»»

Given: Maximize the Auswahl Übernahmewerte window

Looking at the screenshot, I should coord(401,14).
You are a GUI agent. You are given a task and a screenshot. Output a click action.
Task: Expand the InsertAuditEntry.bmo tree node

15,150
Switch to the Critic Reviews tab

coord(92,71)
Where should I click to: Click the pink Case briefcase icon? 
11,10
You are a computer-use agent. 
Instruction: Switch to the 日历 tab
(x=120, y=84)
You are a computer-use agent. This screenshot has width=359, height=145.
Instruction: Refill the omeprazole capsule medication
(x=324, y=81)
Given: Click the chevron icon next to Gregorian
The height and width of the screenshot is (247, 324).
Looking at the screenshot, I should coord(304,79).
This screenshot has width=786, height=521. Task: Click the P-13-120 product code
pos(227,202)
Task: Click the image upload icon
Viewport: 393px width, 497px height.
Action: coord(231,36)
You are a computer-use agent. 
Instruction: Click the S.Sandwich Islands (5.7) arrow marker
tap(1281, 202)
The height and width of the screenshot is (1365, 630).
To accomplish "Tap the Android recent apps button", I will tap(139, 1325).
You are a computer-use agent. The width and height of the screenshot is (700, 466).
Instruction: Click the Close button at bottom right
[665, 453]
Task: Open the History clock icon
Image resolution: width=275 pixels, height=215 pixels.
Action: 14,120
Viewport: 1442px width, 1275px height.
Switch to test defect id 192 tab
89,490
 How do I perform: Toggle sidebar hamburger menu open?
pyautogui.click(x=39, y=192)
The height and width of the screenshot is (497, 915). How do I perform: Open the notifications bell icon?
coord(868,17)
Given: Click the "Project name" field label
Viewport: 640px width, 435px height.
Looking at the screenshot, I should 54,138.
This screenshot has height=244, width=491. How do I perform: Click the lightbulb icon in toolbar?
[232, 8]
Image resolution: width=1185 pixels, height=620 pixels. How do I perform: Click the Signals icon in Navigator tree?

««

▶ [Goal]:
Arrange each line of the entries above as a Markdown table with the columns Row and Line, numbering the rows in order and omitting blank lines.

▶ [Completed task]:
| Row | Line |
|---|---|
| 1 | Given: Maximize the Auswahl Übernahmewerte window |
| 2 | Looking at the screenshot, I should coord(401,14). |
| 3 | You are a GUI agent. You are given a task and a screenshot. Output a click action. |
| 4 | Task: Expand the InsertAuditEntry.bmo tree node |
| 5 | 15,150 |
| 6 | Switch to the Critic Reviews tab |
| 7 | coord(92,71) |
| 8 | Where should I click to: Click the pink Case briefcase icon?  |
| 9 | 11,10 |
| 10 | You are a computer-use agent.  |
| 11 | Instruction: Switch to the 日历 tab |
| 12 | (x=120, y=84) |
| 13 | You are a computer-use agent. This screenshot has width=359, height=145. |
| 14 | Instruction: Refill the omeprazole capsule medication |
| 15 | (x=324, y=81) |
| 16 | Given: Click the chevron icon next to Gregorian |
| 17 | The height and width of the screenshot is (247, 324). |
| 18 | Looking at the screenshot, I should coord(304,79). |
| 19 | This screenshot has width=786, height=521. Task: Click the P-13-120 product code |
| 20 | pos(227,202) |
| 21 | Task: Click the image upload icon |
| 22 | Viewport: 393px width, 497px height. |
| 23 | Action: coord(231,36) |
| 24 | You are a computer-use agent.  |
| 25 | Instruction: Click the S.Sandwich Islands (5.7) arrow marker |
| 26 | tap(1281, 202) |
| 27 | The height and width of the screenshot is (1365, 630). |
| 28 | To accomplish "Tap the Android recent apps button", I will tap(139, 1325). |
| 29 | You are a computer-use agent. The width and height of the screenshot is (700, 466). |
| 30 | Instruction: Click the Close button at bottom right |
| 31 | [665, 453] |
| 32 | Task: Open the History clock icon |
| 33 | Image resolution: width=275 pixels, height=215 pixels. |
| 34 | Action: 14,120 |
| 35 | Viewport: 1442px width, 1275px height. |
| 36 | Switch to test defect id 192 tab |
| 37 | 89,490 |
| 38 |  How do I perform: Toggle sidebar hamburger menu open? |
| 39 | pyautogui.click(x=39, y=192) |
| 40 | The height and width of the screenshot is (497, 915). How do I perform: Open the notifications bell icon? |
| 41 | coord(868,17) |
| 42 | Given: Click the "Project name" field label |
| 43 | Viewport: 640px width, 435px height. |
| 44 | Looking at the screenshot, I should 54,138. |
| 45 | This screenshot has height=244, width=491. How do I perform: Click the lightbulb icon in toolbar? |
| 46 | [232, 8] |
| 47 | Image resolution: width=1185 pixels, height=620 pixels. How do I perform: Click the Signals icon in Navigator tree? |